La responsabilidad de denunciar

El movimiento #MeToo está propagándose fuerte en México, ventilando un gran número de denuncias. Cientos de mujeres exponen en redes sociales el acoso psicológico y sexual de escritores mexicanos a través del hashtag #MeTooEscritoresMexicanos y muchos más con el prefijo #MeToo.

Las cuentas en Twitter, la mayoría anónimas, brotan hoy para denunciar también el acoso en otros campos profesionales, como el periodismo, el cine, el teatro, la política, la abogacía y el activismo.

Hasta existe una etiqueta llamada #MeTooPeriodistasMexicanos, en donde fue denunciado un alto directivo del Grupo Reforma que fue despedido esta semana, así como el caso de un fotógrafo conocido en el entorno profesional.

El movimiento #MeToo data ya de algunos años atrás pero en 2017 retomó fuerza tras la ola de acusaciones en contra del productor cinematográfico de Hollywood, Harvey Weinstein.

Se señala a la activista norteamericana Tarana Burke como la impulsora de #MeToo. Burke lo inició en 2006 para atender a mujeres jóvenes de comunidades marginadas que sufrieron algún tipo de acoso evidente y de violencia sexual.

En ciudades del norte del País, como Monterrey, se han multiplicado las denuncias teniendo naturalmente como epicentro las universidades, espacio natural para la exposición de casos de acoso entre profesores (as) y alumnos (as).

¿Ciertas o falsas las acusaciones? Es una pregunta que generalmente se hacen los internautas y tuiteros al toparse con un nuevo reporte. El denominador común en la mayoría de los casos es el apego al anonimato como fuente de denuncia, quizá en parte por simple y legítima auto-protección o quizá también para aprovecharse del momento y buscar encender un escándalo.

En este último punto, las redes sociales son terreno bien abonado para hacer correr todo tipo de versiones, algunas bien fundamentadas pero otras con claros tintes de venganza o intención de causar daño.

Evidentemente el acoso y abuso sexual es asunto que ocupa y preocupa a diario a la opinión pública no solo en México, sino en todo el mundo. Sin embargo, el poder que Twitter y Facebook le dan al fenómeno se ha convertido en un asunto que muchos ciudadanos lo ven ya con mucha cautela y riesgo.

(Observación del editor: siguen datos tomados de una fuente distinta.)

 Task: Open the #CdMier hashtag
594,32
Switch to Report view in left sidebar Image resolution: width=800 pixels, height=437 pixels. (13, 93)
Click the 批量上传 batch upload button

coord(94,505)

En este sentido, algunas universidades e instituciones han decidido establecer entidades independientes para recibir reportes de casos de acoso, hostigamiento o abuso y darles seguimiento. Sin duda, hacerlo de esta manera resulta más cuidadoso y responsable.

Muchos medios se han montado a estas tendencias y expuesto en sus páginas casos, historias y hasta nombres de presuntos acosadores.

El problema es que algunos medios simplemente los han exhibido, pero no han verificado bien los hechos ni autentificado a las fuentes que han originado los escándalos. Tampoco han tenido la cortesía de intentar obtener y llevar la versión de la parte acusada y cumplir así con el principio de “fair comment” o imparcialidad.

Al difundirlo sin elementos de veracidad y precisión se propaga más el “linchamiento mediático” . De esta manera muchos medios se han llevado de encuentro a gran cantidad de ciudadanos que con el tiempo han demostrado que fueron objeto de venganzas o ataques de “mala leche”.

Hoy vivimos un mundo cada vez más interconectado, en donde la información, desinformación y “deformación” de la realidad corre como pólvora en mes patrio. La Posverdad y las noticias falsas se imponen hoy como fórmula de referencia y conocimiento y por ello es importante andar con cuidado.

Denunciar casos en las redes sociales y los medios es hoy una gran responsabilidad, por lo que siempre resulta más inteligente y efectivo acudir a instancias más establecidas y con mejores elementos de juicio para abordar este tipo de situaciones. Por las redes corre de todo, por ello hay que tomarlas con precaución.